======== Provided records

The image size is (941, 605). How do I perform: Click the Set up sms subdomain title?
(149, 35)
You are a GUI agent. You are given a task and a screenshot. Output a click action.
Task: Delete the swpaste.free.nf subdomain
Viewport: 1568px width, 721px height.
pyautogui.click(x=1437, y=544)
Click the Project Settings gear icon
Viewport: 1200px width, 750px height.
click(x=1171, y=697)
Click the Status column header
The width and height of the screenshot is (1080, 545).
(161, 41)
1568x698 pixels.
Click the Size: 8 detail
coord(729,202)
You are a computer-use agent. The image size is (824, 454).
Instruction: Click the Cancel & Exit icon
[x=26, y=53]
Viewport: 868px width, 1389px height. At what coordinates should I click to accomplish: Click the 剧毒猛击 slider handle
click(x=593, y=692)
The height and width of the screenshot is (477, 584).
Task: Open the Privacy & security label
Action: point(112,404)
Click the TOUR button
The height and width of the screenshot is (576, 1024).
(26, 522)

================

#### [Task item]
Reply with the count alone: how many lines of the records contain the string "agent"?

#### [Answer for this exercise]
2